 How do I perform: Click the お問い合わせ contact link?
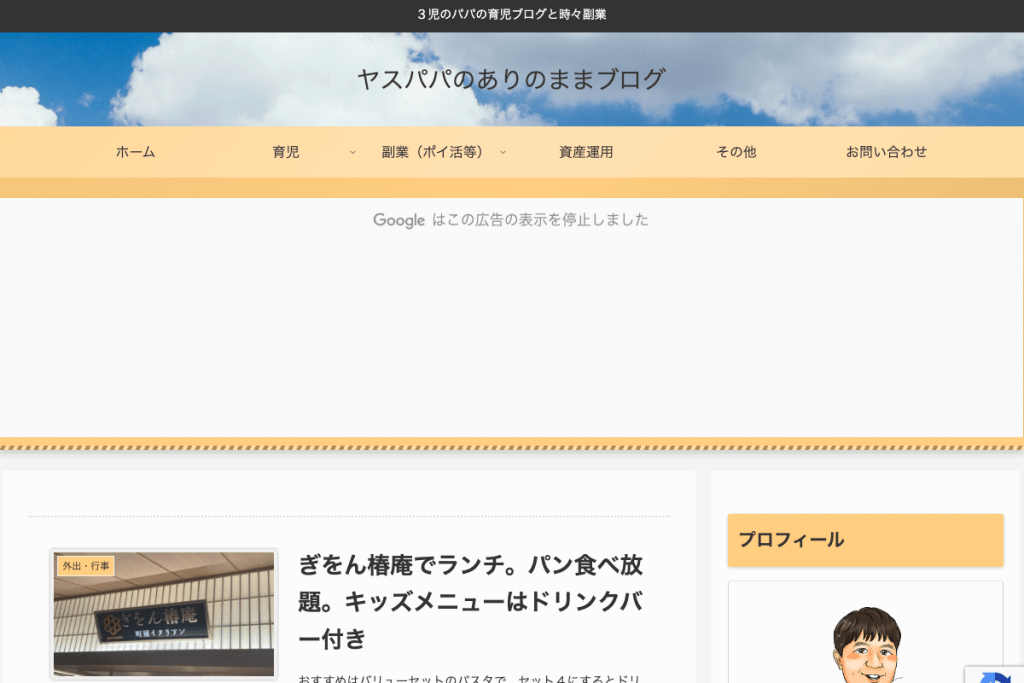click(886, 152)
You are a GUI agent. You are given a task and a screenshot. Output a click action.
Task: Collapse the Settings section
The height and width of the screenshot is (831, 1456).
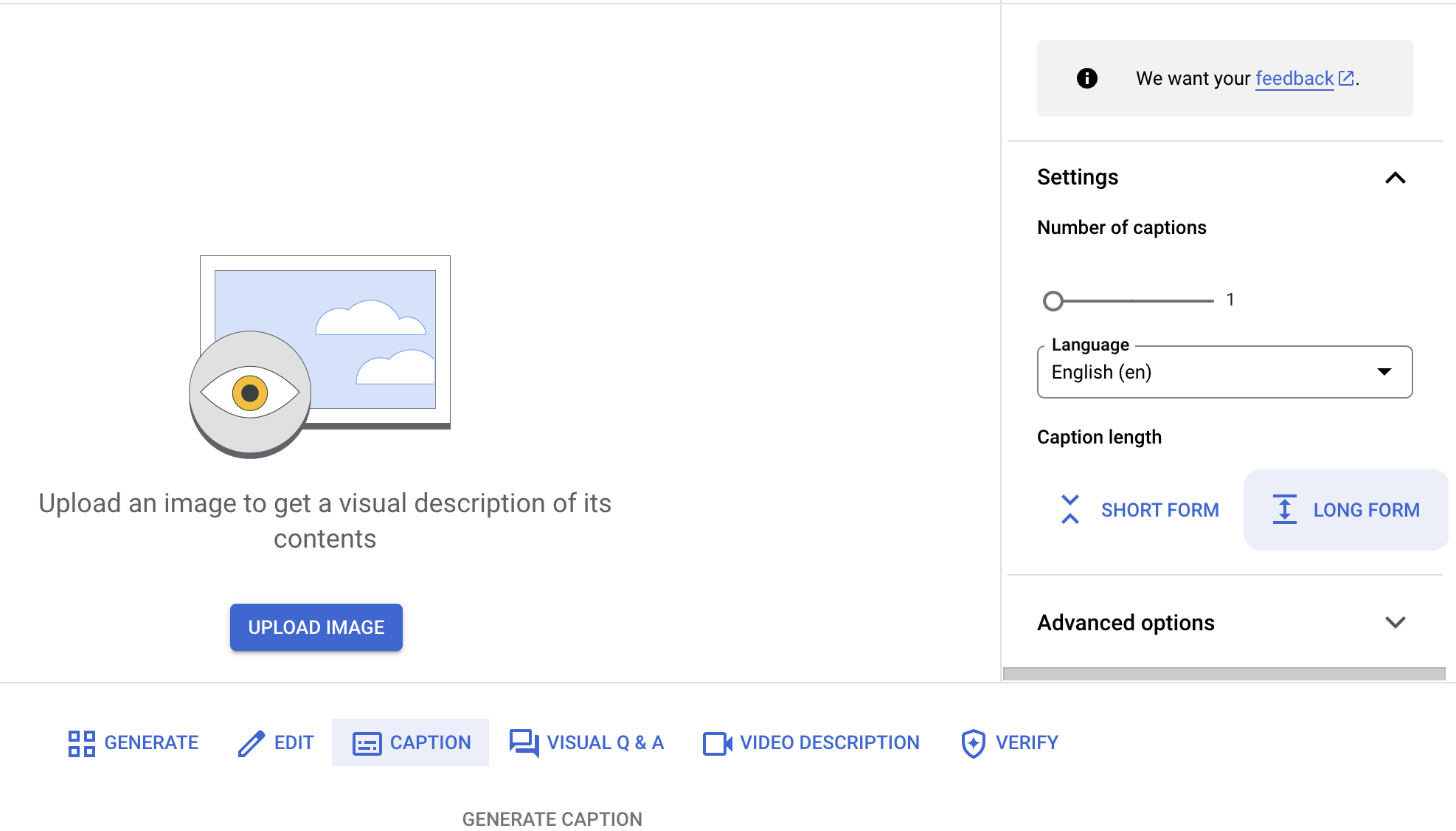1395,178
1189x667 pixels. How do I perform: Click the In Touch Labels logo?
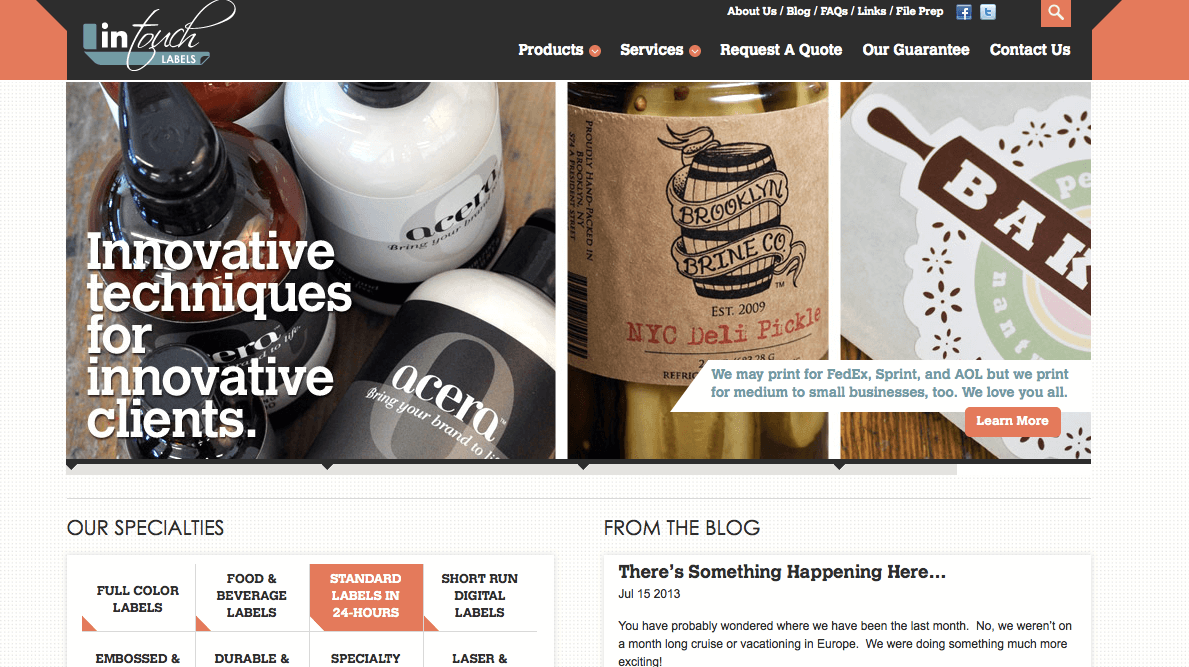point(158,38)
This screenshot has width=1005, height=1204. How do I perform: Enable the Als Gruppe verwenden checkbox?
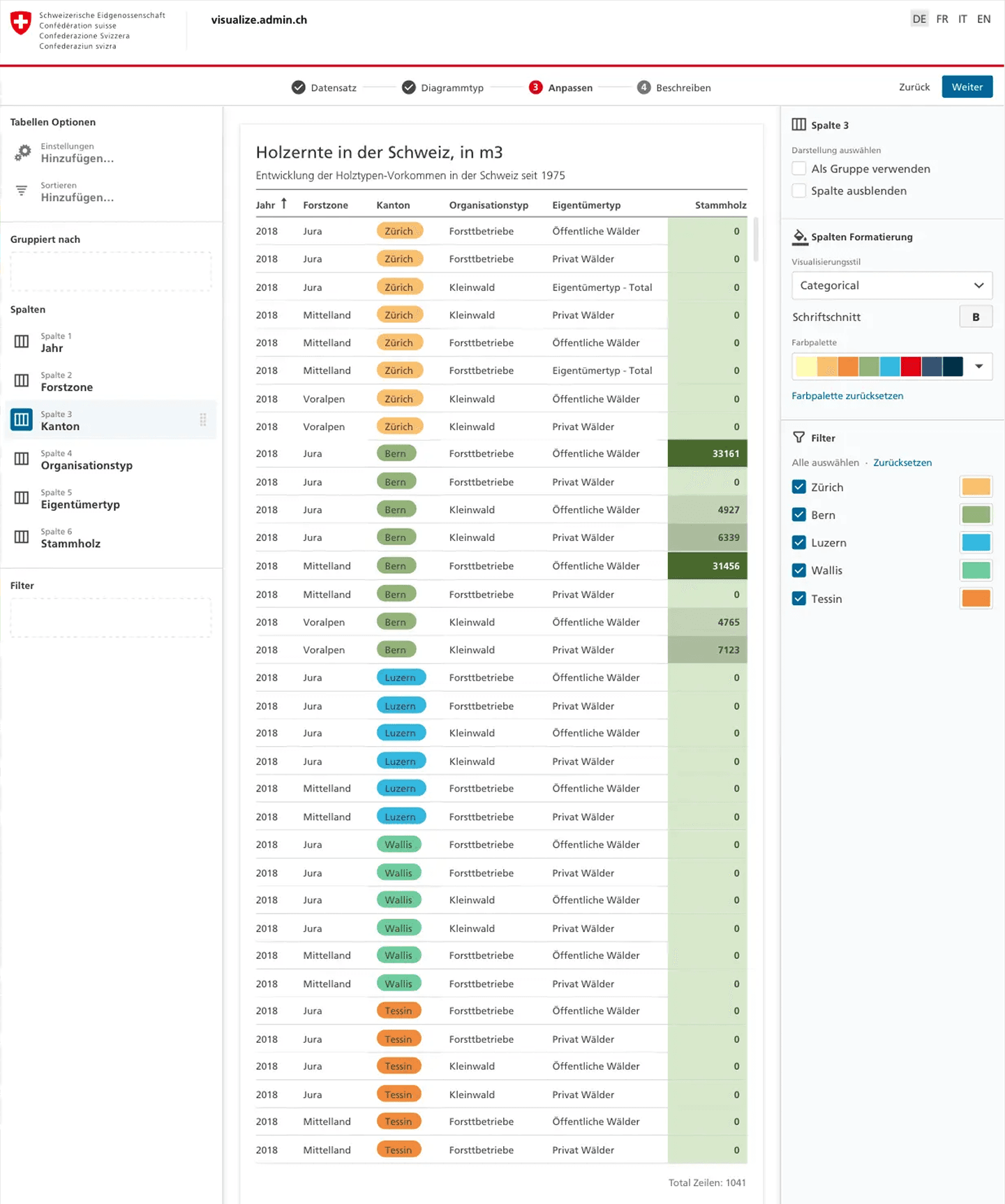point(799,169)
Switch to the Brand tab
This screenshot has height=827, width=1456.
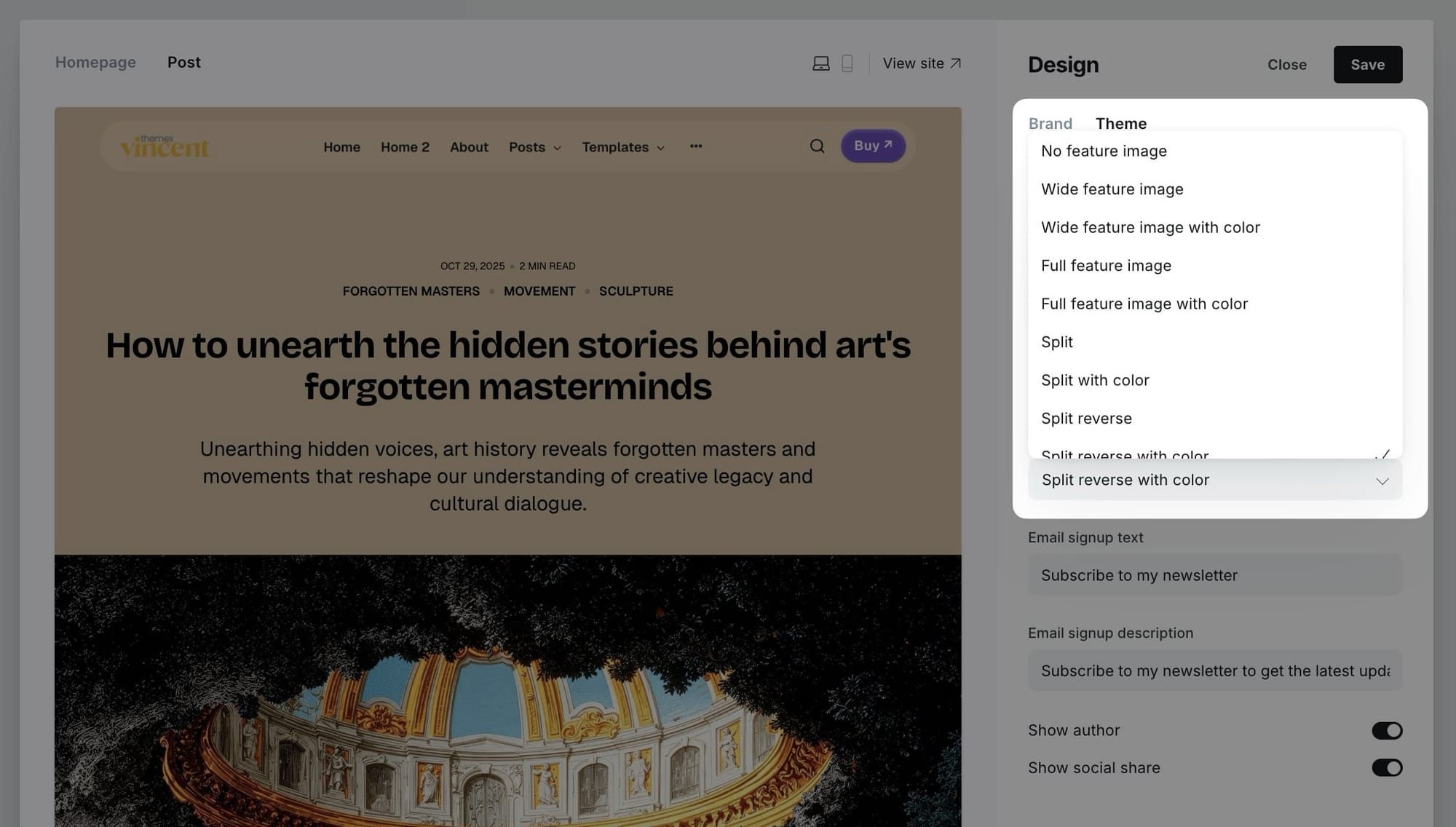[x=1050, y=123]
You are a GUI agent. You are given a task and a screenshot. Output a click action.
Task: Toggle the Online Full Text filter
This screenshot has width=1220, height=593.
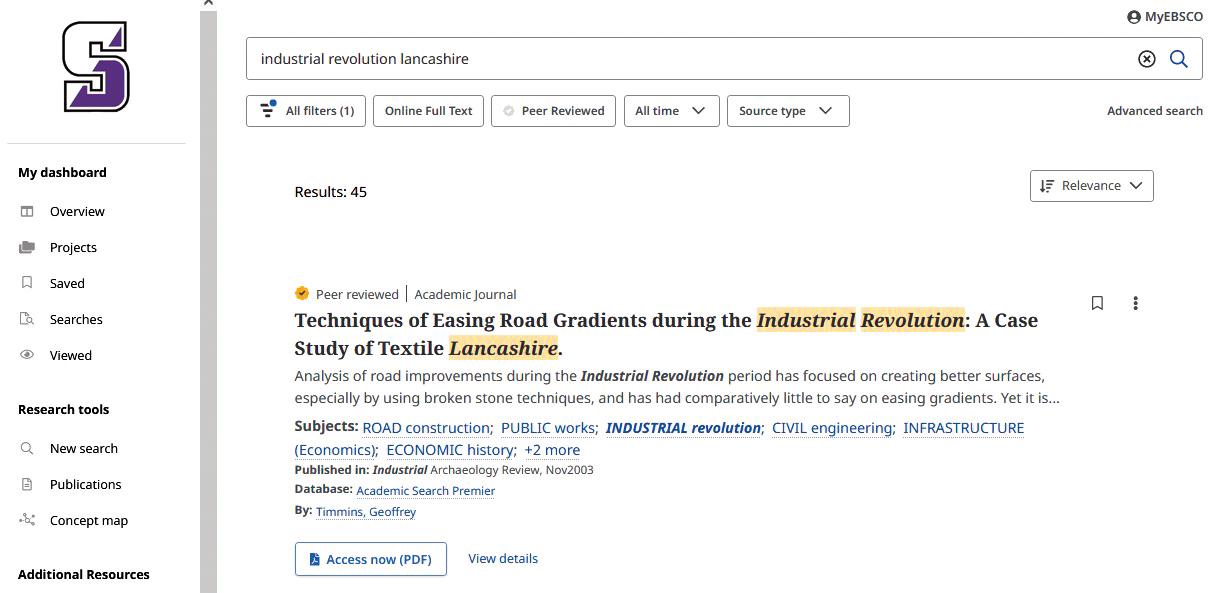tap(428, 111)
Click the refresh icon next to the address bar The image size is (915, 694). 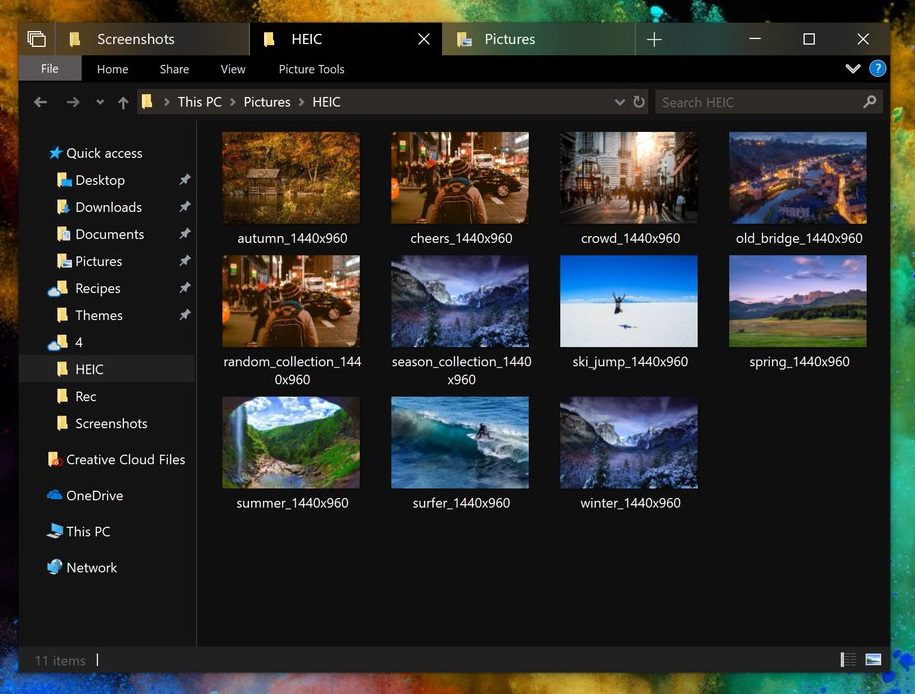[639, 102]
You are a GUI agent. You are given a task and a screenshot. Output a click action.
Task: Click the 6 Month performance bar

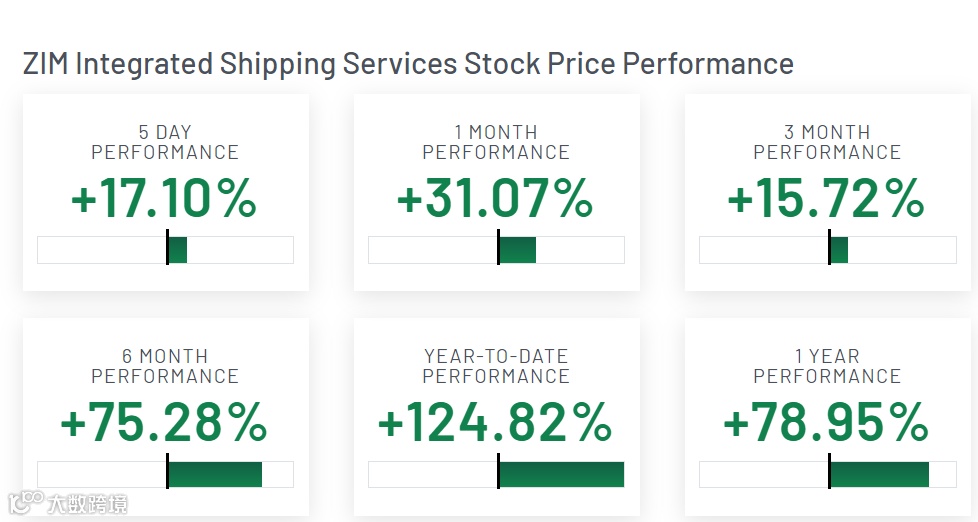165,474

**Task objective:**
Find every line in the items above that contains the word "screenshot", matching case exactly, and copy each of those lines in full.

**Solution for this exercise:**
You are a GUI agent. You are given a task and a screenshot. Output a click action.
The height and width of the screenshot is (831, 1456).
This screenshot has width=1005, height=1204. How do I perform: Enable the Als Gruppe verwenden checkbox?
This screenshot has height=827, width=1456.
You are a GUI agent. You are given a task and a screenshot. Output a click action.
This screenshot has width=1220, height=593.
You are a GUI agent. You are given a task and a screenshot. Output a click action.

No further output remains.